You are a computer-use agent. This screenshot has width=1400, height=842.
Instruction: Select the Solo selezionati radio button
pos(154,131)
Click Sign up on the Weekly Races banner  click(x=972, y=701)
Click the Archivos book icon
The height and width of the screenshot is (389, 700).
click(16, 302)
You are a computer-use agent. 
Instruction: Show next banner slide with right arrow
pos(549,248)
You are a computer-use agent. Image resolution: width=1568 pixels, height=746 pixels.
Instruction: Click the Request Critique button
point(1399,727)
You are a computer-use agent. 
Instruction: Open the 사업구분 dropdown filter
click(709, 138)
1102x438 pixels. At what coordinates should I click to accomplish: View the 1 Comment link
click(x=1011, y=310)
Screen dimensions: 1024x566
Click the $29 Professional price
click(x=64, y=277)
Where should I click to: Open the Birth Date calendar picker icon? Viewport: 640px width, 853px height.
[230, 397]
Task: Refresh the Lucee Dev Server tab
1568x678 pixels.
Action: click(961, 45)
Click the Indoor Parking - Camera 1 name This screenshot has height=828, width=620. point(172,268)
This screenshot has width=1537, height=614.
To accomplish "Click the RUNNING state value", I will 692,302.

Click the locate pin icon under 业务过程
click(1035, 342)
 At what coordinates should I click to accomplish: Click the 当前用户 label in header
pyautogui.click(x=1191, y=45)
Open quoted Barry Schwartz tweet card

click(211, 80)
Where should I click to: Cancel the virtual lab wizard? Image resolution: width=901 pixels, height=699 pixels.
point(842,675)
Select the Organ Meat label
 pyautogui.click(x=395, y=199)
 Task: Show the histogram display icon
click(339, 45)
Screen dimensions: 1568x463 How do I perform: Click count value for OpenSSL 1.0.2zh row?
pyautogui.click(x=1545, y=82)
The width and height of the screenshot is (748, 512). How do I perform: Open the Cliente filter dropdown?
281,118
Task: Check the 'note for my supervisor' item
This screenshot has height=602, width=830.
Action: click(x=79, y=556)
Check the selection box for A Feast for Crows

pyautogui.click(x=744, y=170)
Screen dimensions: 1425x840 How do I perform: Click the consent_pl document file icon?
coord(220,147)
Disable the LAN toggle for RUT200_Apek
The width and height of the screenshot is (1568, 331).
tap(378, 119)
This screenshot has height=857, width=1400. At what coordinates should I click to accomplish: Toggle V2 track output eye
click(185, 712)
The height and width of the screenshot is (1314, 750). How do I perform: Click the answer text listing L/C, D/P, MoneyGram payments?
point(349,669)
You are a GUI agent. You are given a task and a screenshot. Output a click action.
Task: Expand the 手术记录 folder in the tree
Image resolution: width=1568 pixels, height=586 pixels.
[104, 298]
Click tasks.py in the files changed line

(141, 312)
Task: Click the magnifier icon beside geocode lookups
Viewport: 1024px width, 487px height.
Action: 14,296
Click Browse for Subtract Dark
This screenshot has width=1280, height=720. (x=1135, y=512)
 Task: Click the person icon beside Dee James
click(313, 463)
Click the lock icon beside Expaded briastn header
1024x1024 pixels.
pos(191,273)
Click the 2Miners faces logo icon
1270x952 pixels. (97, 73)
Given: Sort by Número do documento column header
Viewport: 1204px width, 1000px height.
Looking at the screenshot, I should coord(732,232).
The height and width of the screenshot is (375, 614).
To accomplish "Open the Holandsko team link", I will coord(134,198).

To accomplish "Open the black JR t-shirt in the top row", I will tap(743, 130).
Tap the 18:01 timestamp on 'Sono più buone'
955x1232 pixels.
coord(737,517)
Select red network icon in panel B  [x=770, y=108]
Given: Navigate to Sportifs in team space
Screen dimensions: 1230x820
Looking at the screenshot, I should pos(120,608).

****

◆ DIRECTIONS FOR THIS TASK
Please format the material as a Markdown table, from its first line up to and including the line with "pos(549,248)", leaving out blank lines. Use two columns: Row for the row number and Line for the line itself.

◆ RESPONSE
| Row | Line |
|---|---|
| 1 | You are a computer-use agent. This screenshot has width=1400, height=842. |
| 2 | Instruction: Select the Solo selezionati radio button |
| 3 | pos(154,131) |
| 4 | Click Sign up on the Weekly Races banner  click(x=972, y=701) |
| 5 | Click the Archivos book icon |
| 6 | The height and width of the screenshot is (389, 700). |
| 7 | click(16, 302) |
| 8 | You are a computer-use agent.  |
| 9 | Instruction: Show next banner slide with right arrow |
| 10 | pos(549,248) |